Show each line of the data below that has the string "agent" in it.

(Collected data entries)
● ● ● ● ● ● ●

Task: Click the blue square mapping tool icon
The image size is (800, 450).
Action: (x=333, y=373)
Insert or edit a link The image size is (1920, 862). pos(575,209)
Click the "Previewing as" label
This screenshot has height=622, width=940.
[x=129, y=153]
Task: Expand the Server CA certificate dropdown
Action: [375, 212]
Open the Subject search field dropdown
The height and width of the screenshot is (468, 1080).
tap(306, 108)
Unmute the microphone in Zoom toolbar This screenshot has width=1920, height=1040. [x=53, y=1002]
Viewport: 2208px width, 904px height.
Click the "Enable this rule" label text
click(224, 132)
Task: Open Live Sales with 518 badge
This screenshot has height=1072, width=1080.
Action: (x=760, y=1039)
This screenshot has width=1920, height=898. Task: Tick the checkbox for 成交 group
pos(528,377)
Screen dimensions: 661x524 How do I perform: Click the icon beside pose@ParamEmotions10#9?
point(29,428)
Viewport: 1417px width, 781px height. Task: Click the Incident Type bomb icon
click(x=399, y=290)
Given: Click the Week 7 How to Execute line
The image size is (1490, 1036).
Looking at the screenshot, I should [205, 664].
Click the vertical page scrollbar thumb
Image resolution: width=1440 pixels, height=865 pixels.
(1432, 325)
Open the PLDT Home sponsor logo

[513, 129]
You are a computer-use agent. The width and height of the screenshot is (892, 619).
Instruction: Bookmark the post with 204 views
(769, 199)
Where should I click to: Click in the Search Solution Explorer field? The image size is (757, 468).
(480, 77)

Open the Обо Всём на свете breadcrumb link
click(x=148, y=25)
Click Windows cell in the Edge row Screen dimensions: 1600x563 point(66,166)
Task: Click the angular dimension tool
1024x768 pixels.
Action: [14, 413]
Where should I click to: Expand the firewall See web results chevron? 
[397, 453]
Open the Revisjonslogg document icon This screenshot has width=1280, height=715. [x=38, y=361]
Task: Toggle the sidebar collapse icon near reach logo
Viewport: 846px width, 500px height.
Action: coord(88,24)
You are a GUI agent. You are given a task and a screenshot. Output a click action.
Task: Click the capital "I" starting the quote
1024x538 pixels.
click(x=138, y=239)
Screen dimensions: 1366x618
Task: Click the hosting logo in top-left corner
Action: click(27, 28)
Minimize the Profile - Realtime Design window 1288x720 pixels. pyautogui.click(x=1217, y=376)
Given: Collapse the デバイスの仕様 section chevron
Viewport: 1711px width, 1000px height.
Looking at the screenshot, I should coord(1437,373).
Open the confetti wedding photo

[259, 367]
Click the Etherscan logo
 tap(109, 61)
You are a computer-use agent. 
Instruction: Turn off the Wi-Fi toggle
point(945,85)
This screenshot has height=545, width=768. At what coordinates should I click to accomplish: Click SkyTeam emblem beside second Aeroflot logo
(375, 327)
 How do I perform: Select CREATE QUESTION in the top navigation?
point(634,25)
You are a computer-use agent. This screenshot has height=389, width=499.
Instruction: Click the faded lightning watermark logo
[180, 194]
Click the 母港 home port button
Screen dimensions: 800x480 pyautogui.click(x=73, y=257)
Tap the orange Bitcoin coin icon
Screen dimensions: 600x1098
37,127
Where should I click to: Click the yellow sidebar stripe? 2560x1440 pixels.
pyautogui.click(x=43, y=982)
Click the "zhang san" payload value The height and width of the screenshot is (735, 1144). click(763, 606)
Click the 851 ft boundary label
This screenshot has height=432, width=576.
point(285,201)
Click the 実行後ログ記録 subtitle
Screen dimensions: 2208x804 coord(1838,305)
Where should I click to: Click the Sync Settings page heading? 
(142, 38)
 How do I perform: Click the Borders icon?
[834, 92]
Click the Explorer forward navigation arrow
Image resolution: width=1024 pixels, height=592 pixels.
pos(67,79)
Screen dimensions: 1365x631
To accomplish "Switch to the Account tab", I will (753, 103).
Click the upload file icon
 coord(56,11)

● ● ● ● ● ● ●

Output for this task:
You are a computer-use agent. The width and height of the screenshot is (892, 619).
You are a GUI agent. You are given a task and a screenshot. Output a click action.
You are a computer-use agent. 
You are a computer-use agent. This screenshot has height=389, width=499.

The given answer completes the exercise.